- TASK TO CARRY OUT
Retype each record exactly, please. Skip none.

(Stored records)
________________
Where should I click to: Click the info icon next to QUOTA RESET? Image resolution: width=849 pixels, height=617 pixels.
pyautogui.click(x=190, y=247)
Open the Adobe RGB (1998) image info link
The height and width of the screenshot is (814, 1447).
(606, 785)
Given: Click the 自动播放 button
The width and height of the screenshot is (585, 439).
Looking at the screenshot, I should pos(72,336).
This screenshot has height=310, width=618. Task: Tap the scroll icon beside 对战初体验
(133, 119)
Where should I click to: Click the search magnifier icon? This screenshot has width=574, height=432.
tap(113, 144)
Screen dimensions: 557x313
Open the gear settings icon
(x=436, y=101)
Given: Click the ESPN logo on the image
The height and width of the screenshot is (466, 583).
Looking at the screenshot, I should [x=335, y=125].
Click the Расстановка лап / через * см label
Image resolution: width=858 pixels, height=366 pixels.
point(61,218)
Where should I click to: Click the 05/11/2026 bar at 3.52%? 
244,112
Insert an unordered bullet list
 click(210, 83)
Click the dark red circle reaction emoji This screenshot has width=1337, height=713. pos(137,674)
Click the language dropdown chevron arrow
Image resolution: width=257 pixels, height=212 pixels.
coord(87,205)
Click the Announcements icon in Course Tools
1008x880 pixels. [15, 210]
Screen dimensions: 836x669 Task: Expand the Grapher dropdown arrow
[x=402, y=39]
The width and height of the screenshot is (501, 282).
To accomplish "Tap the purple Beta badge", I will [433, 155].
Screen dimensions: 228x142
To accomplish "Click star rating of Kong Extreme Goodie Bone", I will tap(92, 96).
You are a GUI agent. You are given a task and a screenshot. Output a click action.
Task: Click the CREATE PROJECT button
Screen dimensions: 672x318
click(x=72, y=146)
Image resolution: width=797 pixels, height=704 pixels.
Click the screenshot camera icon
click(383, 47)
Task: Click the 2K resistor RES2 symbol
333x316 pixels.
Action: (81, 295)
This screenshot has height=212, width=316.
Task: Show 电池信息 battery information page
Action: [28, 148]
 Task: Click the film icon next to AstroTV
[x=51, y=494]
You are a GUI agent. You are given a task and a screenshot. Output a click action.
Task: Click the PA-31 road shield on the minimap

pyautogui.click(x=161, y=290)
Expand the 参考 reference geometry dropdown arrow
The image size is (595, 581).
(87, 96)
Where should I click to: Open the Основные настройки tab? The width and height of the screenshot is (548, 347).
________________
- EXERCISE RESULT
Where should I click to: Click the info icon next to QUOTA RESET? Image resolution: width=849 pixels, height=617 pixels.
pyautogui.click(x=190, y=247)
Open the Adobe RGB (1998) image info link
The height and width of the screenshot is (814, 1447).
(606, 785)
Given: Click the 自动播放 button
The width and height of the screenshot is (585, 439).
Looking at the screenshot, I should pos(72,336).
This screenshot has height=310, width=618. Task: Tap the scroll icon beside 对战初体验
(133, 119)
Where should I click to: Click the search magnifier icon? This screenshot has width=574, height=432.
tap(113, 144)
Screen dimensions: 557x313
Open the gear settings icon
(x=436, y=101)
Given: Click the ESPN logo on the image
The height and width of the screenshot is (466, 583).
Looking at the screenshot, I should [x=335, y=125].
Click the Расстановка лап / через * см label
Image resolution: width=858 pixels, height=366 pixels.
point(61,218)
Where should I click to: Click the 05/11/2026 bar at 3.52%? 
244,112
Insert an unordered bullet list
 click(210, 83)
Click the dark red circle reaction emoji This screenshot has width=1337, height=713. pos(137,674)
Click the language dropdown chevron arrow
Image resolution: width=257 pixels, height=212 pixels.
coord(87,205)
Click the Announcements icon in Course Tools
1008x880 pixels. [15, 210]
Screen dimensions: 836x669 Task: Expand the Grapher dropdown arrow
[x=402, y=39]
The width and height of the screenshot is (501, 282).
To accomplish "Tap the purple Beta badge", I will [433, 155].
Screen dimensions: 228x142
To accomplish "Click star rating of Kong Extreme Goodie Bone", I will tap(92, 96).
You are a GUI agent. You are given a task and a screenshot. Output a click action.
Task: Click the CREATE PROJECT button
Screen dimensions: 672x318
click(x=72, y=146)
Image resolution: width=797 pixels, height=704 pixels.
Click the screenshot camera icon
click(383, 47)
Task: Click the 2K resistor RES2 symbol
333x316 pixels.
Action: (81, 295)
This screenshot has height=212, width=316.
Task: Show 电池信息 battery information page
Action: [28, 148]
 Task: Click the film icon next to AstroTV
[x=51, y=494]
You are a GUI agent. You are given a task and a screenshot. Output a click action.
Task: Click the PA-31 road shield on the minimap

pyautogui.click(x=161, y=290)
Expand the 参考 reference geometry dropdown arrow
The image size is (595, 581).
(87, 96)
Where should I click to: Open the Основные настройки tab? The width and height of the screenshot is (548, 347).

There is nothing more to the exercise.